Cerebras API Proxy Server

This is a Python-based proxy server designed to forward requests to the Cerebras API while managing multiple API keys through a round-robin rotation mechanism. It handles rate limiting (429) and server errors (500) by automatically rotating keys and retrying requests.

Features

Smart API Key Management:
- Sticks with one key until it hits rate limits (429 errors)
- Automatically switches to the next available key only when needed
- Tracks cooldown periods for each key
- Waits and retries if all keys are rate-limited instead of failing immediately
Request Forwarding: Forwards all incoming HTTP requests to the Cerebras API endpoint (https://api.cerebras.ai/v1/).
Dynamic Authorization: Injects the Authorization: Bearer <api_key> header dynamically for each request using the current key.
Intelligent Error Handling:
- Automatically rotates keys on 429 Too Many Requests or 500 Internal Server Error responses
- Marks keys as temporarily unavailable and tracks when they can be retried
- Waits for the next available key instead of immediately failing
Concurrency Support: Built with aiohttp to efficiently handle multiple concurrent requests with thread-safe key rotation.
Status Monitoring: Built-in /_status endpoint to monitor API key health and rotation state.

SUPPLIED RECORDS:
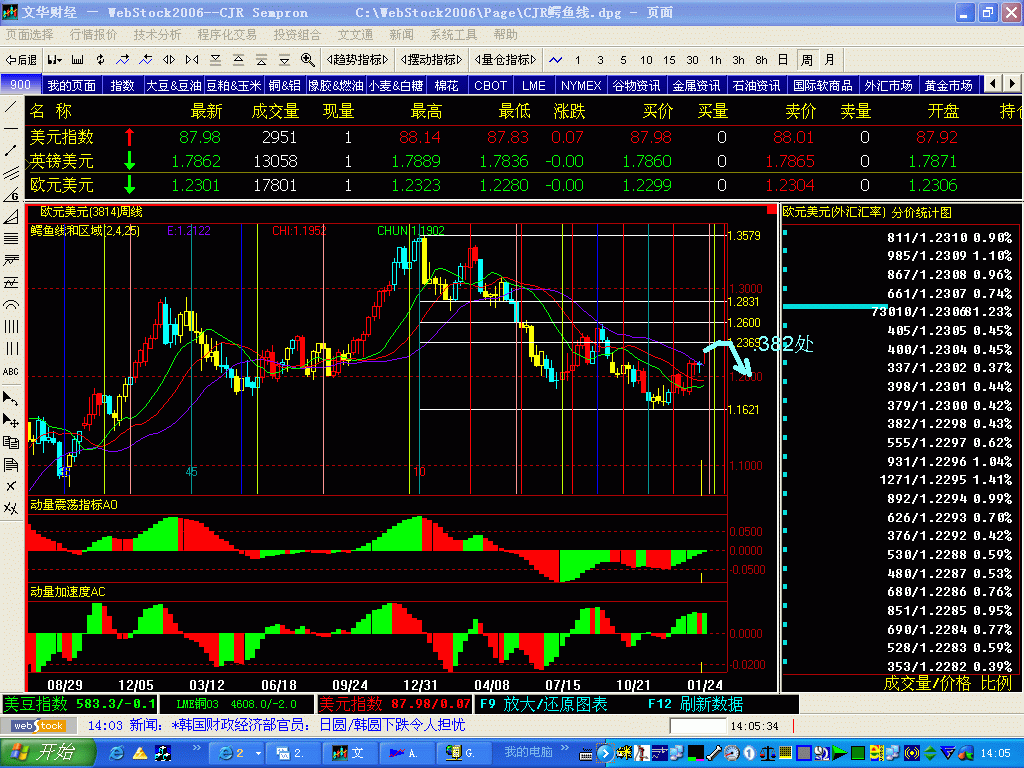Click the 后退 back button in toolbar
...
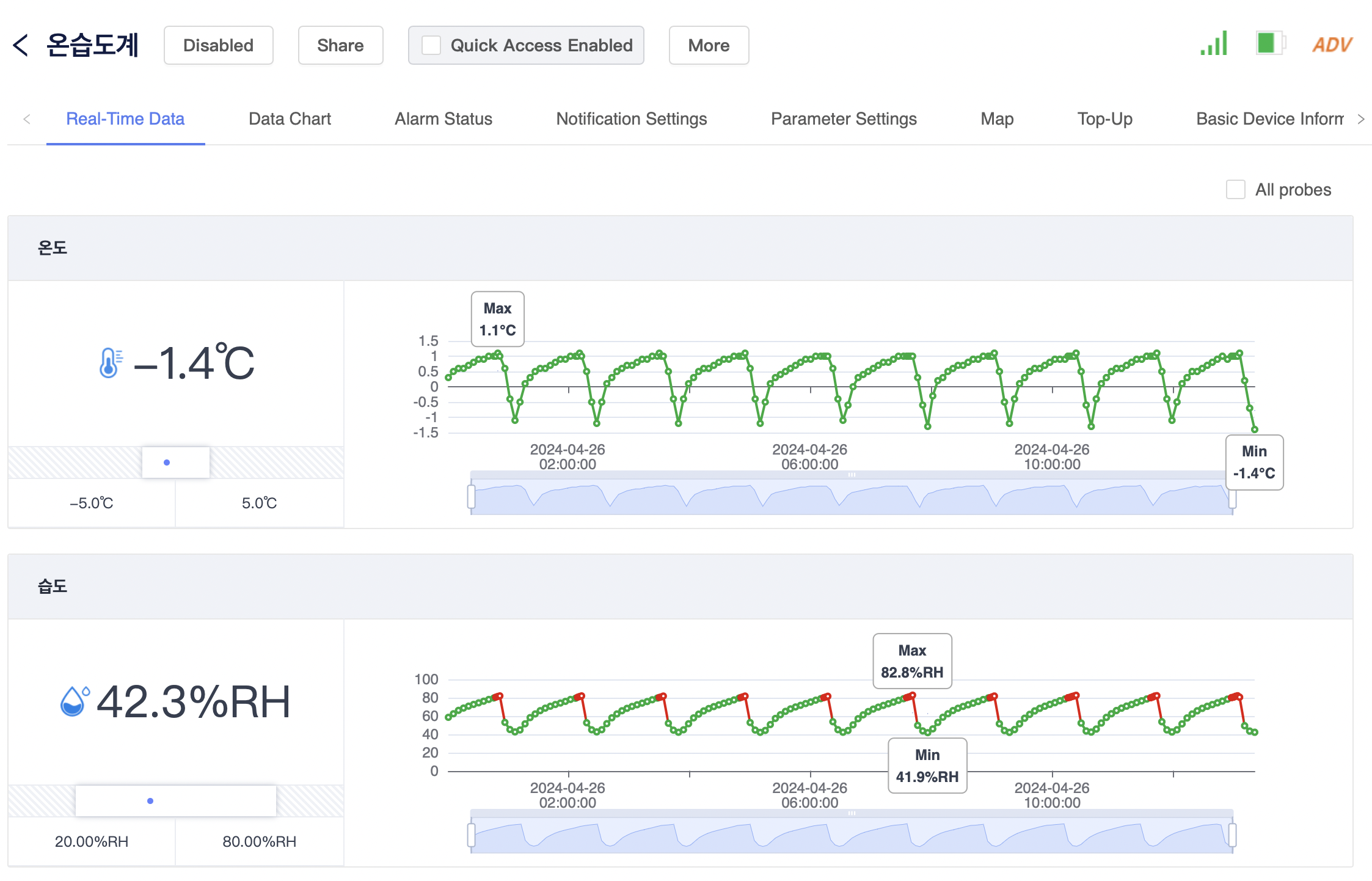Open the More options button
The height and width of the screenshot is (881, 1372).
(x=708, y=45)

PROBLEMS TO WORK ON:
1. Translate into French the following sentence from the proxy server description: "It handles rate limiting (429) and server errors (500) by automatically rotating keys and retrying requests."
2. Reproduce word for word the stretch of the proxy server description from "Dynamic Authorization: Injects" through "and rotation state.".

ANSWERS GIVEN:
1. Il gère la limitation du débit (429) et les erreurs serveur (500) en effectuant automatiquement une rotation des clés et en relançant les requêtes.

2.
Dynamic Authorization: Injects the Authorization: Bearer <api_key> header dynamically for each request using the current key.
Intelligent Error Handling:
- Automatically rotates keys on 429 Too Many Requests or 500 Internal Server Error responses
- Marks keys as temporarily unavailable and tracks when they can be retried
- Waits for the next available key instead of immediately failing
Concurrency Support: Built with aiohttp to efficiently handle multiple concurrent requests with thread-safe key rotation.
Status Monitoring: Built-in /_status endpoint to monitor API key health and rotation state.